I had forgotten all about dad’s weird saying until I was introduced to Melinda Young’s collection of pink objects. Pulsing, visceral conglomerations, they are at once arresting in their beauty and just a little bit icky. Like strange sea creatures or disembodied organs, Young’s creations are dangerously ‘alive’ – living, growing, and feeding on themselves. Rubies and pearls are swallowed by globs of wax, crystals push out of the surface and delicate fringes sprout from the edges… and all of them pink, pink, pink.
The incongruity of these beautiful/ugly works is echoed in their materials and production. Precious gems are coupled with inexpensive casting wax; and while the pieces appear roughly clumped together, closer inspection reveals them to be meticulously constructed, the products of a long process of collection and collation. Dichotomous to the last, each piece doubles as both artwork and wearable – functioning as rather pretty sculptures and, at the same time, somewhat ‘out there’ pieces of jewellery.

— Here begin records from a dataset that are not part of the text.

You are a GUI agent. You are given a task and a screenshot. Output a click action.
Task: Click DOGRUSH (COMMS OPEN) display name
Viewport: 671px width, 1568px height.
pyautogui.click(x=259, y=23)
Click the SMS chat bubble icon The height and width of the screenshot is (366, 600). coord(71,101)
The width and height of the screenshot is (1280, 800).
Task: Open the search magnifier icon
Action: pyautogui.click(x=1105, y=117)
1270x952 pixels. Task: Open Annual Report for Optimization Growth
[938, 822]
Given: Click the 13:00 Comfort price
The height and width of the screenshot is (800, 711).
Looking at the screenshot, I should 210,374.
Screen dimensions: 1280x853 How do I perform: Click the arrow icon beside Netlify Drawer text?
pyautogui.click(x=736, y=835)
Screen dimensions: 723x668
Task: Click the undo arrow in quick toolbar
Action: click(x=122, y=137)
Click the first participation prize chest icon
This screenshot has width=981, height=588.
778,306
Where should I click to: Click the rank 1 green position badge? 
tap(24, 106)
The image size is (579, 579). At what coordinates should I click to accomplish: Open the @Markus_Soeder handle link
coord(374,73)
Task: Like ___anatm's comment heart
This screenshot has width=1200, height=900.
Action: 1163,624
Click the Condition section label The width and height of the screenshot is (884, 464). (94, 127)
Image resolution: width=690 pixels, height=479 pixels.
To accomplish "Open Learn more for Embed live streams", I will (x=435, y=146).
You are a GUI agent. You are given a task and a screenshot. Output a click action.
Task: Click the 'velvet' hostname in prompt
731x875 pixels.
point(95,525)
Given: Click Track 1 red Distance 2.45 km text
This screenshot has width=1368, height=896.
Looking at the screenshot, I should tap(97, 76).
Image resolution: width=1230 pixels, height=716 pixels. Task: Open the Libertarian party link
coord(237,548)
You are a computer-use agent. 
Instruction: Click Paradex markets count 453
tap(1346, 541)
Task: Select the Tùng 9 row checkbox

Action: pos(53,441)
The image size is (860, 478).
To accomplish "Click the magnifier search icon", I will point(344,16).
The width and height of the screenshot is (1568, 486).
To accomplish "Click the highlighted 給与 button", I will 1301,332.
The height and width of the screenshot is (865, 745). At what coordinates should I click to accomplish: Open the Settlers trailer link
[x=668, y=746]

The titles of Young’s pieces point to a longstanding fascination with notions of abjection, referencing artists such as Louise Bourgeois, who is famous for works that both seduce and repel. So too, Young’s blog reveals a more personal inspiration for her pink series – photographs of the artist’s insides, taken for medical tests. Entries entitled ‘Innards’ and ‘Gut Instinct’ further explain the bodily connotations, but it’s one image that says it best – an unidentified organ, bright pink and studded with droplets of blood. It’s luminous and gorgeous and horrible too. Suddenly ‘Pink. You Stink’ makes perfect sense.